Thanks to US taxpayer cash, Carl Gershman's NED spills blood in Iraq, Libya, Syria, Ukraine, Venezuela...leaves permanent suffering and hatred for Americans. Image above from TheTechnocraticTyranny.com, 2/27/2016, "State Department’s Mission: Coup d’etat," Vicky 

NED was first to be banned in Russia for excessive meddling: 7/28/2015, "National Endowment for Democracy is first ‘undesirable’ NGO banned in Russia," UK Guardian, Alec Luhn in Moscow..."Washington-based nonprofit funded largely by US Congress, is the first banned group under a law against ‘undesirable’ international organisations."

(Article below describes decades of misery and death engineered by Carl Gershman, his National Endowment for Democracy, and US taxpayer dollars:)

Jan. 30, 2017, "Firing America’s mischief-makers," Washington Times," Robert W. Merry

"The National Endowment for Democracy should be defunded."

"President Trump declared in his inaugural address, “We do not seek to impose our way of life on anyone.” There’s one thing he could do, above all others, that would herald the seriousness of this pledge: kill the National Endowment for Democracy (NED).

This federally funded institution, established in 1983, has been called a kind of “neocon slush fund,” sloshing tens of millions of dollars annually into the coffers of various nongovernment organizations (NGOs), so they can do what Mr. Trump says the United States now won’t seek to do — namely, spread our way of life into nations deemed insufficiently like us.

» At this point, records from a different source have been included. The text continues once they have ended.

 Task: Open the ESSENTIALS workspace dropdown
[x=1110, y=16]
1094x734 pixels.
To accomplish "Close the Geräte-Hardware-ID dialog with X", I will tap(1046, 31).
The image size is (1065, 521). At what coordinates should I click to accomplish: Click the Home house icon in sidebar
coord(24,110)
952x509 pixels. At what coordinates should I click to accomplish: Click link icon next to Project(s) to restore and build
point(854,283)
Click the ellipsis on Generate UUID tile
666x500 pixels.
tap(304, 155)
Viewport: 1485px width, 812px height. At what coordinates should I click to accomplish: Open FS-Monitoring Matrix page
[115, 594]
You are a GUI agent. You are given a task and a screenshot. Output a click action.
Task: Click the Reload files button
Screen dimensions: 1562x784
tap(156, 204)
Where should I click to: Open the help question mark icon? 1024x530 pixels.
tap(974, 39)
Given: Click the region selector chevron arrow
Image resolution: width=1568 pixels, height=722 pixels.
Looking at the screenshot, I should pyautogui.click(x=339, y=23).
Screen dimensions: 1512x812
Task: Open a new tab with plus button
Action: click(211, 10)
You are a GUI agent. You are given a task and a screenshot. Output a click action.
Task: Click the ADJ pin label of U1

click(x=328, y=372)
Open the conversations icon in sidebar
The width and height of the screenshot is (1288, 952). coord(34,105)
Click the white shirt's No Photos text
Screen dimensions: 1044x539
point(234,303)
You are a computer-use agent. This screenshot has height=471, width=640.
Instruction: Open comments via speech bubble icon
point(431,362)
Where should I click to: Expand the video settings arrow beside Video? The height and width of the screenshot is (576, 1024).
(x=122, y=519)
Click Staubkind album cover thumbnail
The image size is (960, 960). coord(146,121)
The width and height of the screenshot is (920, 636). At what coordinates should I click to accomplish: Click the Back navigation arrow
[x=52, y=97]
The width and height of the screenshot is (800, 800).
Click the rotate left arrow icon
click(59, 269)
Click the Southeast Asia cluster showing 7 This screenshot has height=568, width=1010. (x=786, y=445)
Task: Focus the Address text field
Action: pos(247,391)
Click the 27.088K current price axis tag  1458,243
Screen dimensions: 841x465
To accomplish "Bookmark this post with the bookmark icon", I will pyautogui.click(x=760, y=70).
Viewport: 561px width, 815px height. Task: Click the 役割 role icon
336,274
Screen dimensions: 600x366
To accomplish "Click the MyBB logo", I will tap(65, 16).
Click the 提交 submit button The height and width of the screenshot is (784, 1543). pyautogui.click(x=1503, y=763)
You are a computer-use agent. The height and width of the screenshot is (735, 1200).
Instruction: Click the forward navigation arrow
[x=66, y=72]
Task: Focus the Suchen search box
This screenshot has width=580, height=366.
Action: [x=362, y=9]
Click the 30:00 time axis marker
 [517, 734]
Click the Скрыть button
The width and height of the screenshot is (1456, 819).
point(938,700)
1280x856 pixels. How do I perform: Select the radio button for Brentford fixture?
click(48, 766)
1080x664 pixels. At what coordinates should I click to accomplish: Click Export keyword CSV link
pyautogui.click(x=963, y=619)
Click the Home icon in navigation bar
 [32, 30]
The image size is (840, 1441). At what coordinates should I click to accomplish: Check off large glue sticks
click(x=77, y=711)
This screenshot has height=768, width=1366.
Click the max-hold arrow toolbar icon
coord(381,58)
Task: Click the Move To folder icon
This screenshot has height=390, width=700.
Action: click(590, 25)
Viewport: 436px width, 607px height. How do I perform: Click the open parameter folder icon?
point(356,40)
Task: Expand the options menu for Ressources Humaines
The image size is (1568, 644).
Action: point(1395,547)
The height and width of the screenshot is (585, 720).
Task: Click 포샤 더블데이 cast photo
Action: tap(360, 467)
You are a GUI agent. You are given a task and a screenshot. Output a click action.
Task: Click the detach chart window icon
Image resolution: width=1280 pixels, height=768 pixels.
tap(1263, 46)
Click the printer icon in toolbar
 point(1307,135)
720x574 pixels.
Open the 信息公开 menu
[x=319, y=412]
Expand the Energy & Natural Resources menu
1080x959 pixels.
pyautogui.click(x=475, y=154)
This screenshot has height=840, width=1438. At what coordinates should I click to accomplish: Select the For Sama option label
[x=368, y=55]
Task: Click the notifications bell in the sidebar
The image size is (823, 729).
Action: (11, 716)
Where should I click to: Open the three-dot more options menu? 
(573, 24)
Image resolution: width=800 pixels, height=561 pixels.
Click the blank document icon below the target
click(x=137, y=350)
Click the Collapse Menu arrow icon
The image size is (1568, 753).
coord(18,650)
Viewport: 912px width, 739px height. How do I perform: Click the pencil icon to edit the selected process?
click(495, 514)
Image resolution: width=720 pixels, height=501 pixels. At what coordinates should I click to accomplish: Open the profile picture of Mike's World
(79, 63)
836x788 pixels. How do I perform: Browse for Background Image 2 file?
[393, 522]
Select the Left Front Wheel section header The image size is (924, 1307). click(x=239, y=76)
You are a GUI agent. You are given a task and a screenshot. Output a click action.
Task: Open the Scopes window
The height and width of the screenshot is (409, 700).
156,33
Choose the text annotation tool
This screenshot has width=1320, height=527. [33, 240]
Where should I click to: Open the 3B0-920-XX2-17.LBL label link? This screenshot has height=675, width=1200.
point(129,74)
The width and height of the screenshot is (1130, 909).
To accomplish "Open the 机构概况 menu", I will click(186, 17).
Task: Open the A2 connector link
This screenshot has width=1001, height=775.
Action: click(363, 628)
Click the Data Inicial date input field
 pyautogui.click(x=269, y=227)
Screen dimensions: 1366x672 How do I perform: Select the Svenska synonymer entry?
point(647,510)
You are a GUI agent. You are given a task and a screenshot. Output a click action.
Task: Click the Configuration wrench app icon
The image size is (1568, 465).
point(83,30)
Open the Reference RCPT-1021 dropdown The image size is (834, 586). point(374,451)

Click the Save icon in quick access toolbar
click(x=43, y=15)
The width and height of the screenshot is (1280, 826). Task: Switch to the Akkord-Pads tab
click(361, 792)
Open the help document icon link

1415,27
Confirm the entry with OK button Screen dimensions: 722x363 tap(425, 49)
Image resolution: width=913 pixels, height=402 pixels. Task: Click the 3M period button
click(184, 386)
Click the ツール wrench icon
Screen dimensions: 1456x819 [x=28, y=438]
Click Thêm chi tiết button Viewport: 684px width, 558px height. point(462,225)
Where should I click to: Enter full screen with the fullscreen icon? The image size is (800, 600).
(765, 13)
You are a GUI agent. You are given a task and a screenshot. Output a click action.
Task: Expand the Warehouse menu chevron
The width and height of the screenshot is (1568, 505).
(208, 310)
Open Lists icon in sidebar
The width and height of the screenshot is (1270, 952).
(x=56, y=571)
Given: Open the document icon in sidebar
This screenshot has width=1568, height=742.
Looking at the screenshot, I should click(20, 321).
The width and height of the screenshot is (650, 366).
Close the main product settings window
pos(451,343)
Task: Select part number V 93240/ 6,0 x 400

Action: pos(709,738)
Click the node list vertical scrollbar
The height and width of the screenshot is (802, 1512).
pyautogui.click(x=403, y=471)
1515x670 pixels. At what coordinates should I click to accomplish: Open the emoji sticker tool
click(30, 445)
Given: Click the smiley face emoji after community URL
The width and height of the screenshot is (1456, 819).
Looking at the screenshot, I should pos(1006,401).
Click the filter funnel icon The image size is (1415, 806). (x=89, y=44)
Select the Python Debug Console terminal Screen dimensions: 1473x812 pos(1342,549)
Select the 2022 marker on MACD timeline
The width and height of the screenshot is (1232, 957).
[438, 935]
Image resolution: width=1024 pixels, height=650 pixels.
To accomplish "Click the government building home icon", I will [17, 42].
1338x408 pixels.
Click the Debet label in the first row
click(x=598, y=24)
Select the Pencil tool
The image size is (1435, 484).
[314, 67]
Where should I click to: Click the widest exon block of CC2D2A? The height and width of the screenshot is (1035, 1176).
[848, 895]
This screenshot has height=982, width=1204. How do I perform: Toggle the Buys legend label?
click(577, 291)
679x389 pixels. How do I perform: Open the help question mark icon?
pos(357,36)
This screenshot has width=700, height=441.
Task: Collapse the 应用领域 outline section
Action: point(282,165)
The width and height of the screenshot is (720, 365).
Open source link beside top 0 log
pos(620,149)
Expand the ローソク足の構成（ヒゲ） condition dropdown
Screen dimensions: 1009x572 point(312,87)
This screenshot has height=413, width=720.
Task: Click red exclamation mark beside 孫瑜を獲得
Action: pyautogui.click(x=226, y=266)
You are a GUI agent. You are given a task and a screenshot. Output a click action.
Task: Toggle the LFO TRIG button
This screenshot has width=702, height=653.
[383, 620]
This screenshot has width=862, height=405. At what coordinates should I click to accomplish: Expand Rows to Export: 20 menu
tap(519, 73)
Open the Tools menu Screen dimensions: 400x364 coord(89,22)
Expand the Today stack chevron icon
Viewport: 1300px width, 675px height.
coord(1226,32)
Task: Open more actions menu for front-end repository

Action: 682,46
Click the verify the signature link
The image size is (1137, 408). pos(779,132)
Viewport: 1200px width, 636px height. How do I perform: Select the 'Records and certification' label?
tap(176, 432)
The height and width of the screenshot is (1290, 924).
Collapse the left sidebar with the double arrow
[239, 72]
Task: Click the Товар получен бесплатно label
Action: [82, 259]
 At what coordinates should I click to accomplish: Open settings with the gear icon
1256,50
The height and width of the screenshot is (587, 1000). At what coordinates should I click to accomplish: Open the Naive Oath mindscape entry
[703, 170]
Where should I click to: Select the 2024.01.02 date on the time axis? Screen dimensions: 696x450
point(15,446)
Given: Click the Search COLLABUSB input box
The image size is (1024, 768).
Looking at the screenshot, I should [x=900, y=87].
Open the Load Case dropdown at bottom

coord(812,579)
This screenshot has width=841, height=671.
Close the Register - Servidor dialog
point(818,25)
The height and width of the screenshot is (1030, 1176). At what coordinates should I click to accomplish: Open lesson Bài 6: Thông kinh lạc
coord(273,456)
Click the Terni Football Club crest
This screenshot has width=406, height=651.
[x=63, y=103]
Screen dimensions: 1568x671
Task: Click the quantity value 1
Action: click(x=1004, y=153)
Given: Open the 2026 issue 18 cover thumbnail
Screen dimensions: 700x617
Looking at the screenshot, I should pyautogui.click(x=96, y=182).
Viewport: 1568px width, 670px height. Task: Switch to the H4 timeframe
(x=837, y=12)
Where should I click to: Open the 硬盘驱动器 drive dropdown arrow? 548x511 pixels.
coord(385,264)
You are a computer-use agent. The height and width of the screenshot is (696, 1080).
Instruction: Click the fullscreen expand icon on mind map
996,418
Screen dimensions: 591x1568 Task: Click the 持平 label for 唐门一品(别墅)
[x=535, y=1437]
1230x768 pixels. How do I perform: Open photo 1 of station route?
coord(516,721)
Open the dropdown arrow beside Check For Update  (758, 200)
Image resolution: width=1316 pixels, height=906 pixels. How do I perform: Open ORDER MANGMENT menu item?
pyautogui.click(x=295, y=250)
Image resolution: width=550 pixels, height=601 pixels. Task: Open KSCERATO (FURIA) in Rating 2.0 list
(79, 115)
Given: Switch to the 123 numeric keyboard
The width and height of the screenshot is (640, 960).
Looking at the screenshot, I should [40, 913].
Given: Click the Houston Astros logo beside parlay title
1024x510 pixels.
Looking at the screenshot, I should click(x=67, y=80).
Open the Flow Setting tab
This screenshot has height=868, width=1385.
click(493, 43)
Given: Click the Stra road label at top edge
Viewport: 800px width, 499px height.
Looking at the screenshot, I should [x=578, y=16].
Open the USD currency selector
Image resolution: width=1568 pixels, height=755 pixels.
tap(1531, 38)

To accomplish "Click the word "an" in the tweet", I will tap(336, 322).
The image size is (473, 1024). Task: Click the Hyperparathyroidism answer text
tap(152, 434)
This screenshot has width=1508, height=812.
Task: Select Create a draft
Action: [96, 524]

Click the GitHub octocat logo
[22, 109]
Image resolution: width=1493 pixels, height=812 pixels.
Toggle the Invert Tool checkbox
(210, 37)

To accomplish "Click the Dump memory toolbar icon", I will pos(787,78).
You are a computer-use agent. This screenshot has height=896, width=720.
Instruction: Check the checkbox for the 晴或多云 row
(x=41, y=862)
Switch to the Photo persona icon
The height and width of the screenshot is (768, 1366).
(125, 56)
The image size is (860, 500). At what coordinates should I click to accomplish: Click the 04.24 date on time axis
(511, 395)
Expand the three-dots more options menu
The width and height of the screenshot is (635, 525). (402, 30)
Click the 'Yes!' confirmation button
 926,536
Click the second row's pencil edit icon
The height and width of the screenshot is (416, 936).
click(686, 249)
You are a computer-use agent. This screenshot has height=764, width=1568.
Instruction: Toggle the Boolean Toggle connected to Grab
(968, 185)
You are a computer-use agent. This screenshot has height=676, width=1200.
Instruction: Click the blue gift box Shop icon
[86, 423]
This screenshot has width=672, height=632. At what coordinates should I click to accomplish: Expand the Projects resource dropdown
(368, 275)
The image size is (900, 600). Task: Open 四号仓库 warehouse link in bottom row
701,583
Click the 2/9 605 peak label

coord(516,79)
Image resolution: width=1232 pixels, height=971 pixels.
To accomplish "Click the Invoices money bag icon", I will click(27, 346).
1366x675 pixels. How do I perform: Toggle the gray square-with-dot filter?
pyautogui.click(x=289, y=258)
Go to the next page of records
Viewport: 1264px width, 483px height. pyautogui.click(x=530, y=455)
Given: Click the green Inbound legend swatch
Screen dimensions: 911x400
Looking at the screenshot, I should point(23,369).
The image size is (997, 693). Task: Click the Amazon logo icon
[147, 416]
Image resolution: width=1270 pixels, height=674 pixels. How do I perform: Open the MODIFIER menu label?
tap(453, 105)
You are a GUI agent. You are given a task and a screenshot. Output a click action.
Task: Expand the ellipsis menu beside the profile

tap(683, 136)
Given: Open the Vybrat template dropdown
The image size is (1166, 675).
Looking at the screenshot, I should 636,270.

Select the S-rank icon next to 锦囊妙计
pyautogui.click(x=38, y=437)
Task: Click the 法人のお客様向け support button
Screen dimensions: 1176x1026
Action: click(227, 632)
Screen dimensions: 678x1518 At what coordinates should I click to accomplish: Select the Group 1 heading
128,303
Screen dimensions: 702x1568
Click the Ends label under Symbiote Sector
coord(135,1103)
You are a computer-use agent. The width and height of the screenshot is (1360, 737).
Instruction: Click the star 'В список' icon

Killing the NED would have another big benefit to America and the world: It would end the meddlesome activities of the endowment’s longtime leader, Carl Gershman, who as president of the organization since its founding, has acted as a kind of grand-scale global busybody, dispensing some $100 million a year in behalf of efforts to undermine governments around the world. ["According to the NED website, it supports more than 1,000 non-government projects in more than 90 countries."]

Mr. Gershman and his organization played an instrumental role in the February 2014 Ukrainian coup that ousted the elected government of Viktor Yanukovych and sent him packing to Moscow just ahead of a gang of street fighters, who surely would have killed him had he stuck around. In the months before the coup, as Mr. Gershman distributed lavish funds to anti-Yanukovych forces, he wrote a piece in The Washington Post hailing Ukraine as "the biggest prize" in his ongoing democracy project.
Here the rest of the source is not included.